Mandelson's spin puts Doha development round at risk
By Alex Singleton | 7 December 2005
Peter Mandelson says that Gordon Brown is "over the top" and "missing the point" in his demands for free trade in agriculture. According to Mandelson:
"The Chancellor needs to ask himself who he thinks he's going to benefit as a result of that. Because the most poor and needy developing countries - who depend on one or two, or just one commodity for their agricultural exports and trade - depend on the maintenance of tariffs, some degree of protection and managed trade," he said."Because if you remove that management then you're also in the process removing the preferential access that those poorer developing countries get to our developed markets, so he needs to ask himself, in calling for that, who he will be benefiting.
"It won't be poorer needy developing countries I can assure you."
Mandelson is portraying his stance as helping the poorer developing countries against the richer developing countries. That's a nice line, but it doesn't add up. The simple truth is that the European Union has failed to offer enough to get a deal in Hong Hong. The US Congress will not agree to a deal brought back by President Bush unless real concessions have been won from the EU (or "blood on the floor" as the Americans call it). If the EU's prevents an agreement in Hong Kong, as appears likely, exactly how is Mandelson acting in the interests of "poorer needy developing countries"?
Oxfam's head of research Duncan Green says Mandelson's subsidy cuts are pure spin anyway, arguing that the EU's apparent subsidy cut wouldn't be effective since this cut was purely on the "bound", not the applied, level. Further, Green argues that if there was a genuine possibility of real cuts occurring, the EU would simply start "box shifting" subsidies into categories exempt from reduction commitments.
In Mandelson's fictional world of "managed trade", everything would no doubt be wonderful. But the reality is that the EU's past approach to such preferential access has been, in a word, cynical. The Everything But Arms Agreement offered tariff free access to some developing countries (on all products but arms... and also bananas, rice and sugar). Yet the countries on the scheme are the ones without the capacity to do much exporting. On the other hand, Ghana and Botswana, which have been doing well, are excluded. Does imposing trade barriers against these countries really count as "trade justice"? Does holding down the developing countries fortunate to have experienced some decent growth - like India and China - count as compassionate? There are, let's face it, 160 million Chinese people living on under $1 a day.
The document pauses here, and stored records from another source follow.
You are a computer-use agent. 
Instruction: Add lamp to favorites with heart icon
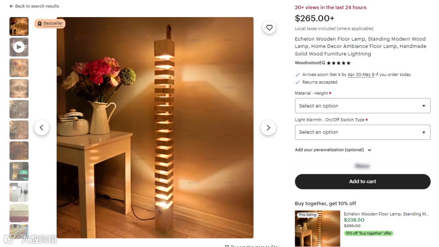269,27
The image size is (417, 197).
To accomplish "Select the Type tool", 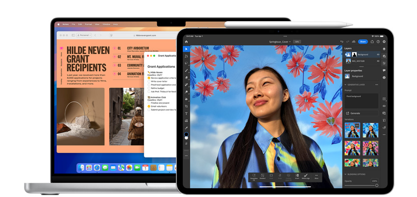I will coord(186,113).
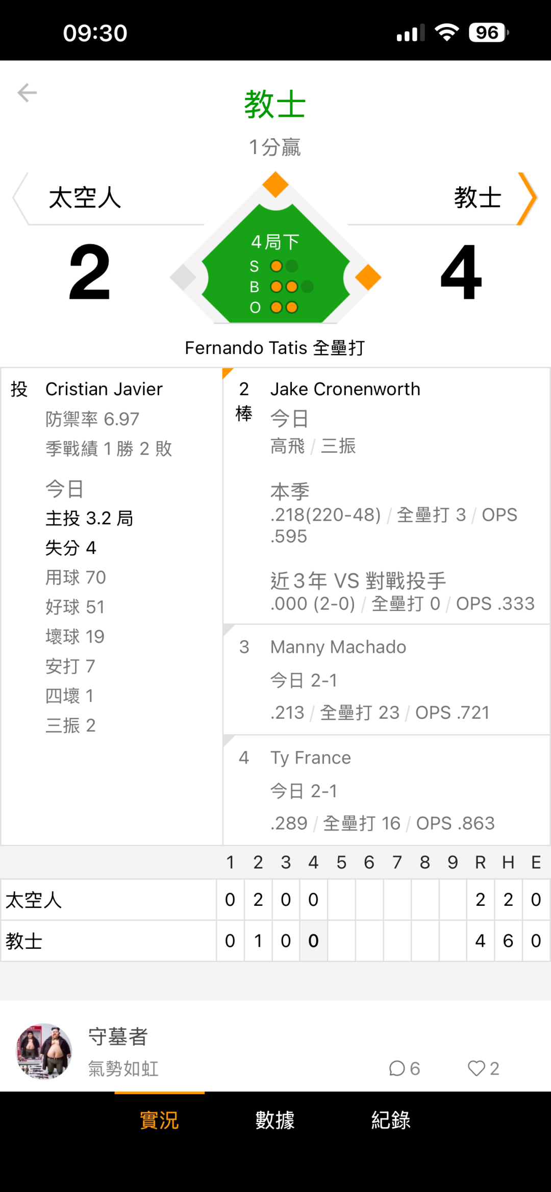
Task: Open comments via speech bubble icon
Action: [x=397, y=1068]
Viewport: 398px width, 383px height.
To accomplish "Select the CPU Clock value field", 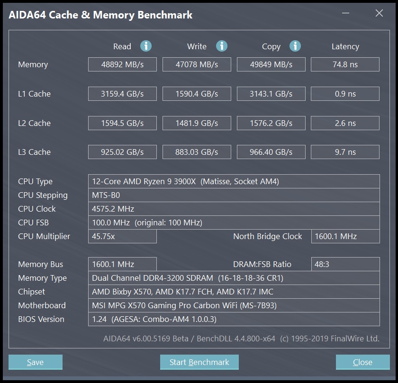I will click(234, 209).
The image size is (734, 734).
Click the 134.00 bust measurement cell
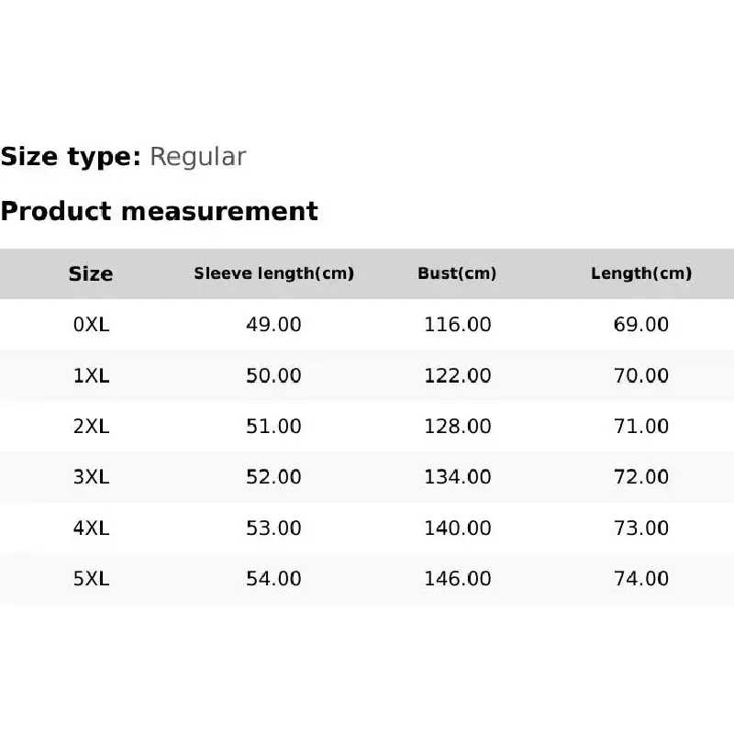[x=457, y=477]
The privileged access offered by the Lomé convention, which gave ACP (Africa, Caribbean and Pacific) countries access to EU markets, saw the beneficiaries' share of the EU market drop from 8% in 1975 to less than 3% by the time of the Cotonou agreement. Mandelson's fondness for such types of managed trade is foolish.
Mandelson's appointment as EU trade commissioner was promising. The anti-capitalist World Development Movement attacked his appointment and his "established reputation as an arch free trader". Sadly, far from being a free trader, the only thing he has been promoting is spin.